**AIM OF THE TASK**. Repeat only what runs from the line with "Where should I" through the last line of the data below, both included, keeping every word as it is and leaving out the pictures.

-------- RECORDS PROVIDED --------

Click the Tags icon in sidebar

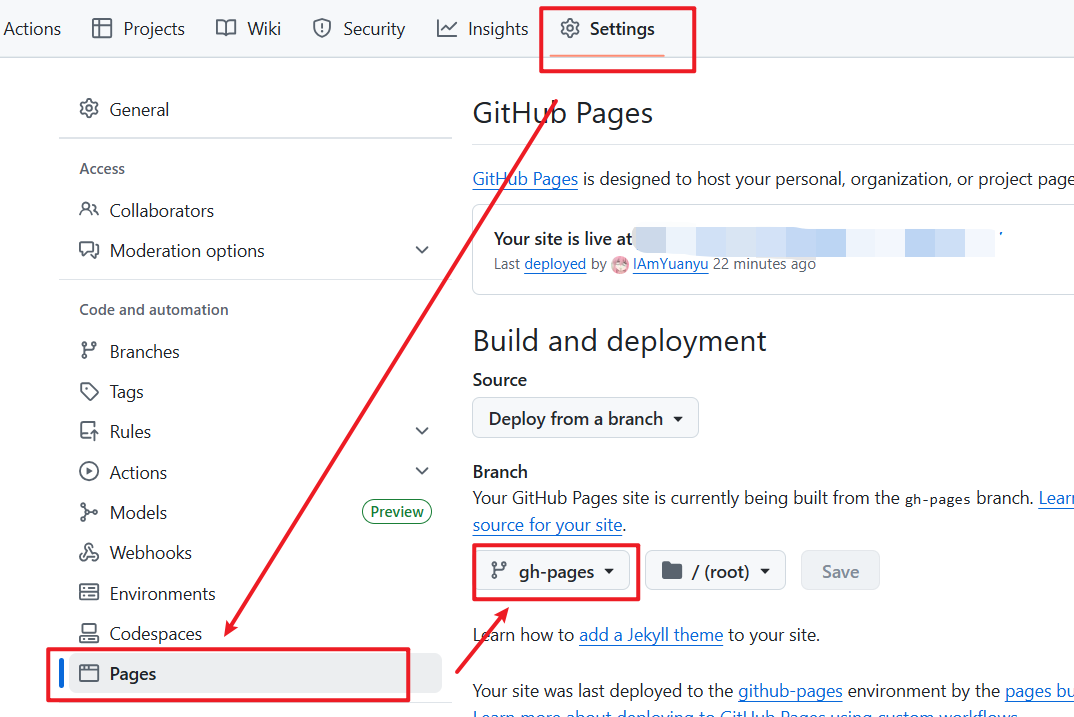tap(89, 392)
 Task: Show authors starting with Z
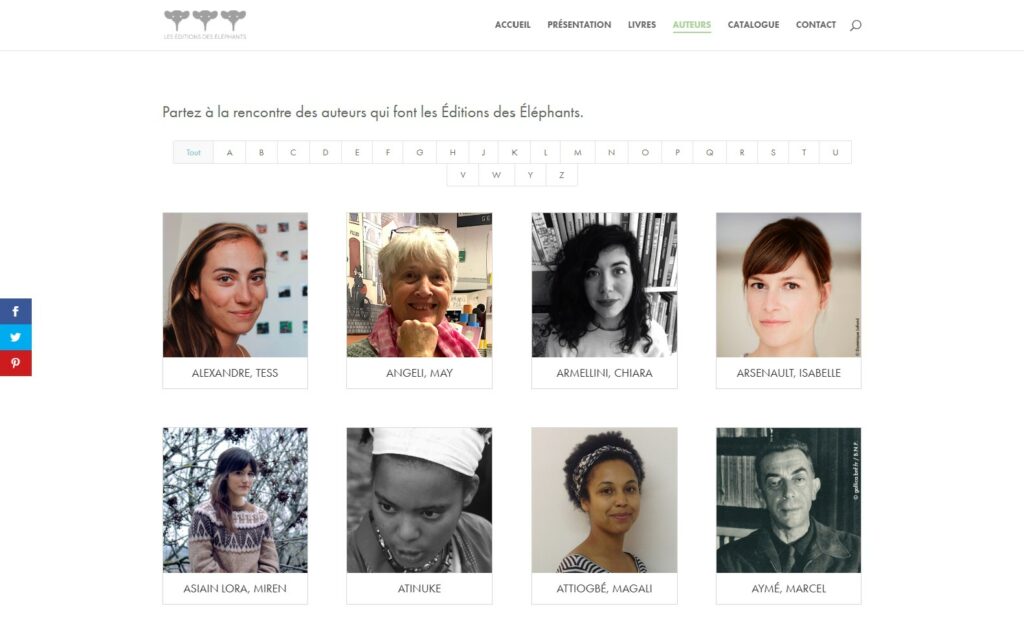(562, 175)
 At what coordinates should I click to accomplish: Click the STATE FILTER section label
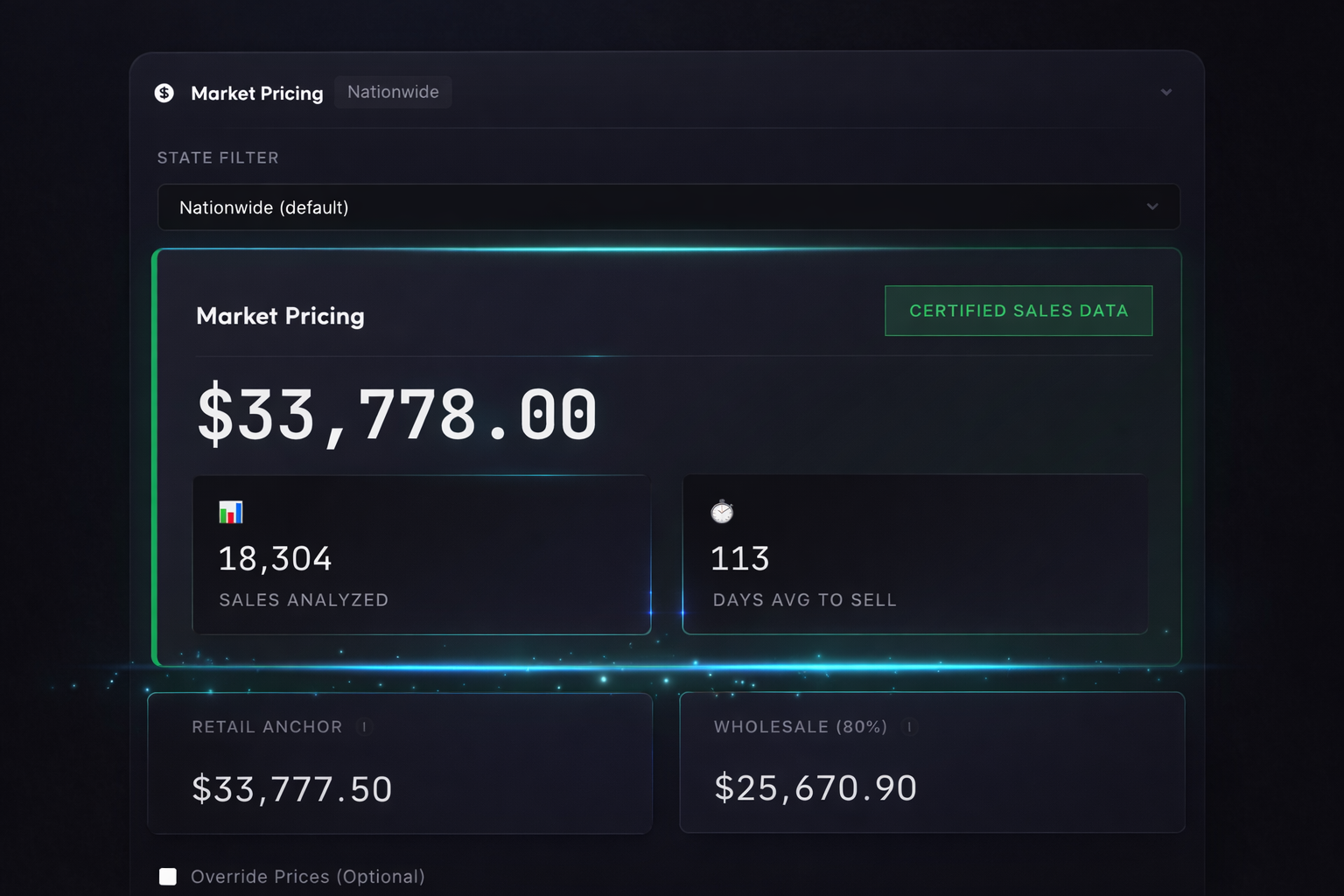pos(218,158)
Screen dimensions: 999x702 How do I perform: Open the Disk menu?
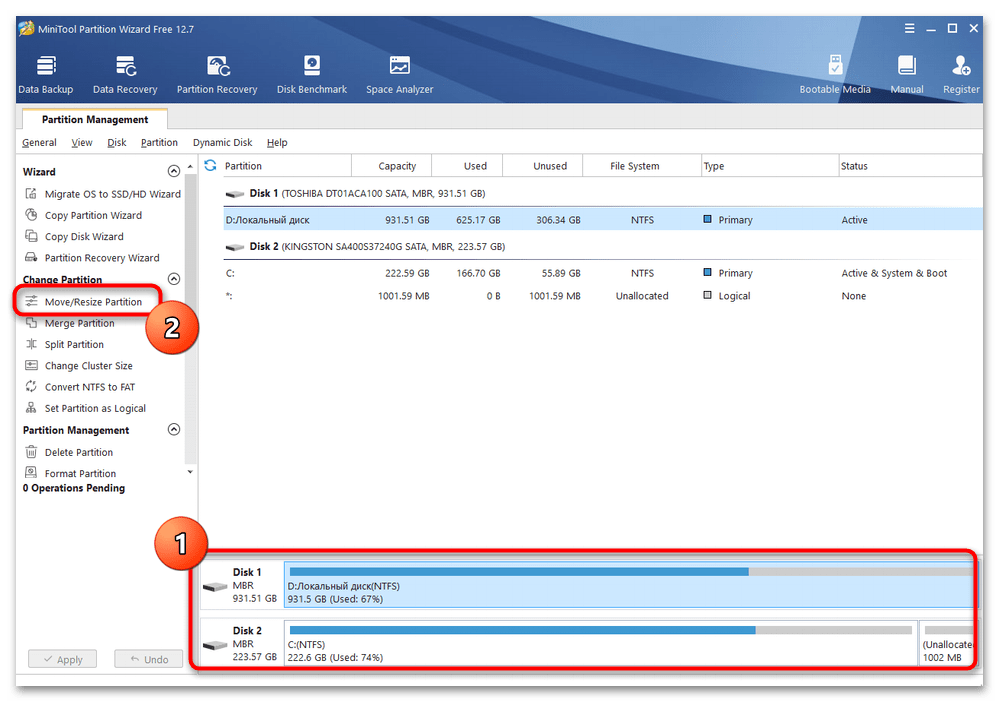[117, 143]
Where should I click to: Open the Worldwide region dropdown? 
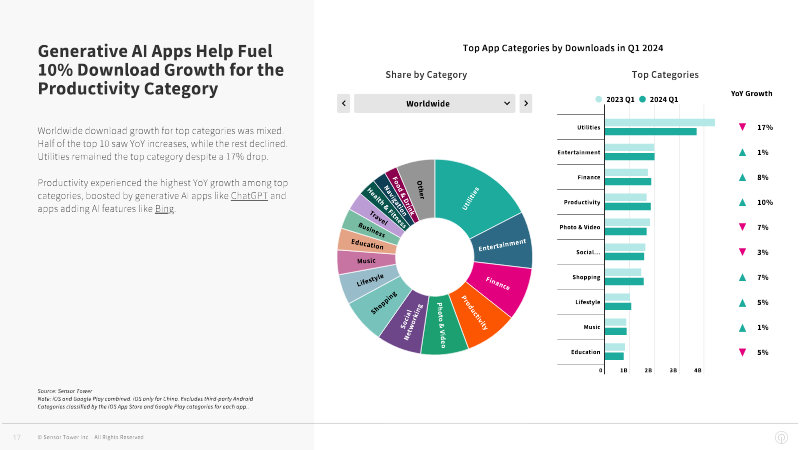(x=435, y=104)
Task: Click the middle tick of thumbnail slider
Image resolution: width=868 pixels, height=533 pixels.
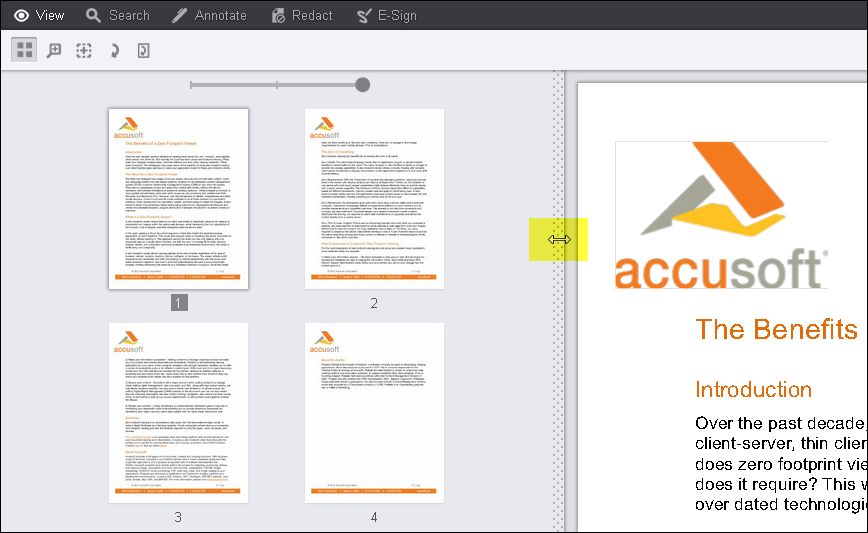Action: 277,85
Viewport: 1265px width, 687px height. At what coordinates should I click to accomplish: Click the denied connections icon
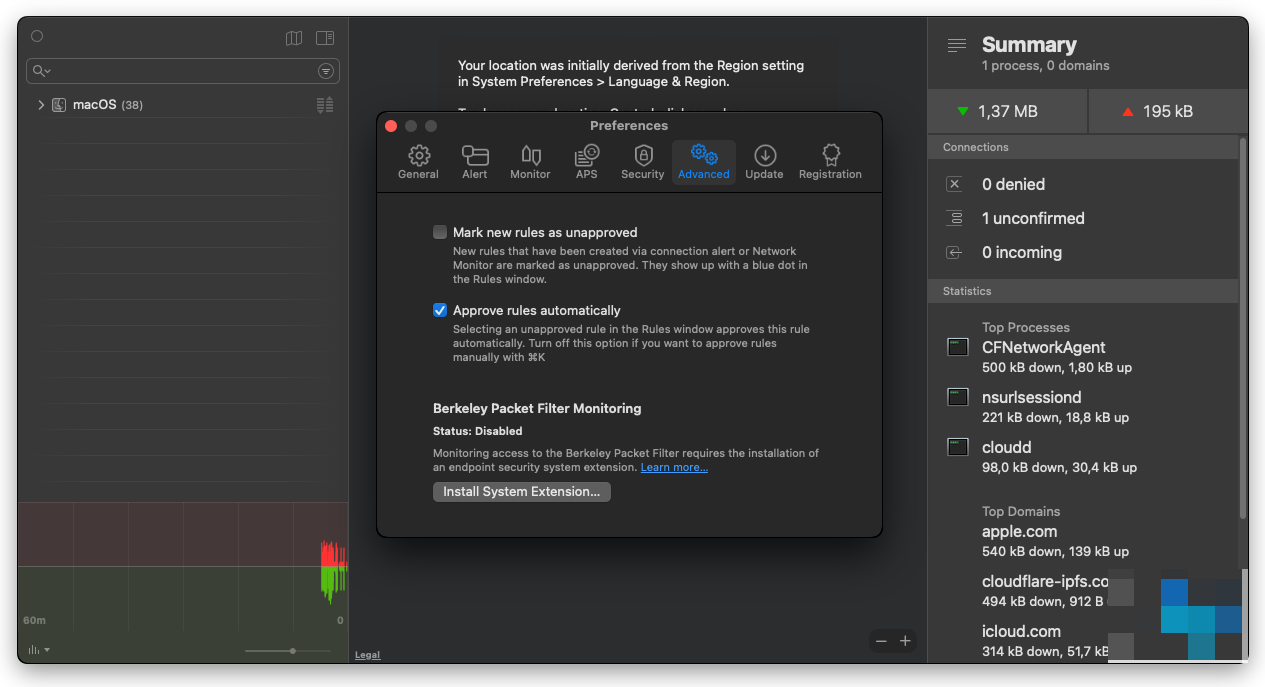pyautogui.click(x=954, y=184)
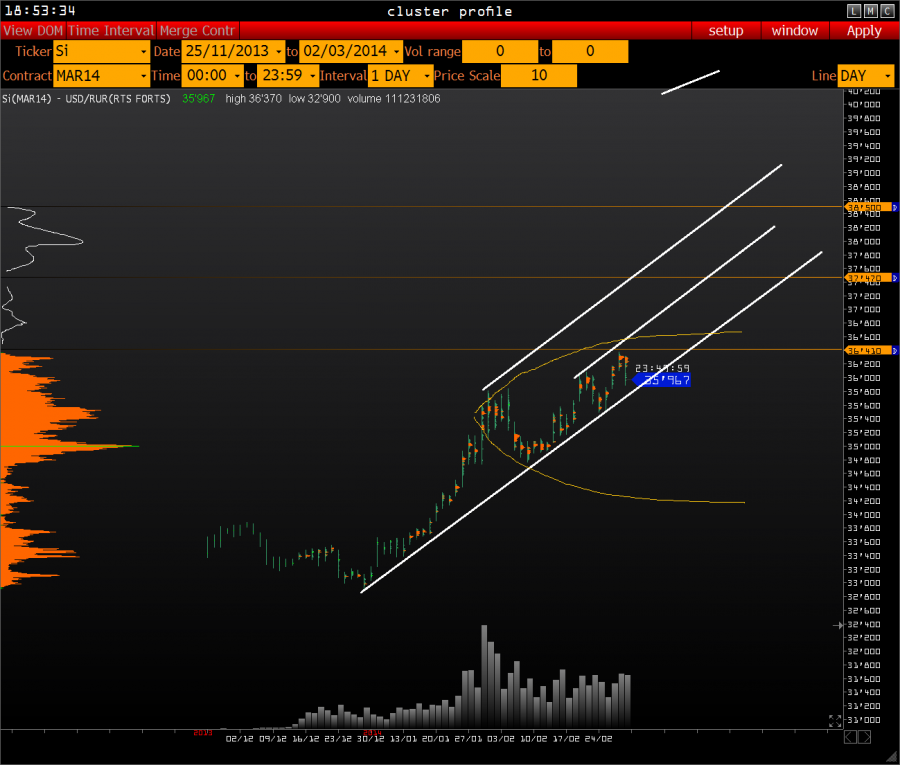Open the Line dropdown set to DAY

(x=866, y=76)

--------

**EXPECTED OUTPUT**.
Where should I click to: Open the Worldwide region dropdown? 
(x=435, y=104)
Task: Click the middle tick of thumbnail slider
Image resolution: width=868 pixels, height=533 pixels.
Action: 277,85
Viewport: 1265px width, 687px height. At what coordinates should I click to accomplish: Click the denied connections icon
pyautogui.click(x=954, y=184)
Open the Line dropdown set to DAY

(x=866, y=76)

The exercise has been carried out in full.